*** DATA RECORDS ***

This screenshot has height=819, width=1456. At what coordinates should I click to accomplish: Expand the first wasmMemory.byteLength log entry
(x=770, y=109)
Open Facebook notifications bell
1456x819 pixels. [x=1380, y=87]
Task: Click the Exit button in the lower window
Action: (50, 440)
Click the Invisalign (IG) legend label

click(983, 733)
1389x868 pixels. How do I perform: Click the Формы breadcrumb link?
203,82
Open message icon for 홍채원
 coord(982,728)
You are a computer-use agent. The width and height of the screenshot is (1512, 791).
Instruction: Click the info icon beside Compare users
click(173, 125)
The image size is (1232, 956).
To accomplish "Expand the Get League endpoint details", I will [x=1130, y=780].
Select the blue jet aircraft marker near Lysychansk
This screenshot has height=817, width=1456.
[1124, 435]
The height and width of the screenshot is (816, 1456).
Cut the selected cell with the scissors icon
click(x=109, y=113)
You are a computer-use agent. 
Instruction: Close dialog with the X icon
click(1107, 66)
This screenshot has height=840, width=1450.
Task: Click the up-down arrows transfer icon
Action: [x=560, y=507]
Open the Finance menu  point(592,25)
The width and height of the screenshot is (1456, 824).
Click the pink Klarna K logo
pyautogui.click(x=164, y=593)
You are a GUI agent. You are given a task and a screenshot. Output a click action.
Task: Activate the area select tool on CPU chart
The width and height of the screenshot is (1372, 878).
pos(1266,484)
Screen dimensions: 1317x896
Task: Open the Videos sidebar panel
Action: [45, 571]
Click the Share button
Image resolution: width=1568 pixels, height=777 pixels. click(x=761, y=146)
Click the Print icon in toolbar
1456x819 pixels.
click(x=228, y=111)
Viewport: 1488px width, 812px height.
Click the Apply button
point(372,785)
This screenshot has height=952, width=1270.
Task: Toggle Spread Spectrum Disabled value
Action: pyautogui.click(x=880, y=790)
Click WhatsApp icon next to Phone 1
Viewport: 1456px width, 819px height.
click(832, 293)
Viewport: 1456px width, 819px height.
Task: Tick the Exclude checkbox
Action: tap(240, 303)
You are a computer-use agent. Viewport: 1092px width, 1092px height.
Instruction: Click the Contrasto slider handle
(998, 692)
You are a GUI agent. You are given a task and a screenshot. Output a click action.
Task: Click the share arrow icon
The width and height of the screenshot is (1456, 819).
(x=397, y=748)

*** End of DATA RECORDS ***

▶ [WORK REQUEST]:
Every entry should be output exactly as written, please.

▶ [SOLUTION TO THIS TASK]:
This screenshot has height=819, width=1456. At what coordinates should I click to accomplish: Expand the first wasmMemory.byteLength log entry
(x=770, y=109)
Open Facebook notifications bell
1456x819 pixels. [x=1380, y=87]
Task: Click the Exit button in the lower window
Action: (50, 440)
Click the Invisalign (IG) legend label

click(983, 733)
1389x868 pixels. How do I perform: Click the Формы breadcrumb link?
203,82
Open message icon for 홍채원
 coord(982,728)
You are a computer-use agent. The width and height of the screenshot is (1512, 791).
Instruction: Click the info icon beside Compare users
click(173, 125)
The image size is (1232, 956).
To accomplish "Expand the Get League endpoint details", I will [x=1130, y=780].
Select the blue jet aircraft marker near Lysychansk
This screenshot has height=817, width=1456.
[1124, 435]
The height and width of the screenshot is (816, 1456).
Cut the selected cell with the scissors icon
click(x=109, y=113)
You are a computer-use agent. 
Instruction: Close dialog with the X icon
click(1107, 66)
This screenshot has height=840, width=1450.
Task: Click the up-down arrows transfer icon
Action: [x=560, y=507]
Open the Finance menu  point(592,25)
The width and height of the screenshot is (1456, 824).
Click the pink Klarna K logo
pyautogui.click(x=164, y=593)
You are a GUI agent. You are given a task and a screenshot. Output a click action.
Task: Activate the area select tool on CPU chart
The width and height of the screenshot is (1372, 878).
pos(1266,484)
Screen dimensions: 1317x896
Task: Open the Videos sidebar panel
Action: [45, 571]
Click the Share button
Image resolution: width=1568 pixels, height=777 pixels. click(x=761, y=146)
Click the Print icon in toolbar
1456x819 pixels.
click(x=228, y=111)
Viewport: 1488px width, 812px height.
Click the Apply button
point(372,785)
This screenshot has height=952, width=1270.
Task: Toggle Spread Spectrum Disabled value
Action: pyautogui.click(x=880, y=790)
Click WhatsApp icon next to Phone 1
Viewport: 1456px width, 819px height.
click(832, 293)
Viewport: 1456px width, 819px height.
Task: Tick the Exclude checkbox
Action: tap(240, 303)
You are a computer-use agent. Viewport: 1092px width, 1092px height.
Instruction: Click the Contrasto slider handle
(998, 692)
You are a GUI agent. You are given a task and a screenshot. Output a click action.
Task: Click the share arrow icon
The width and height of the screenshot is (1456, 819).
(x=397, y=748)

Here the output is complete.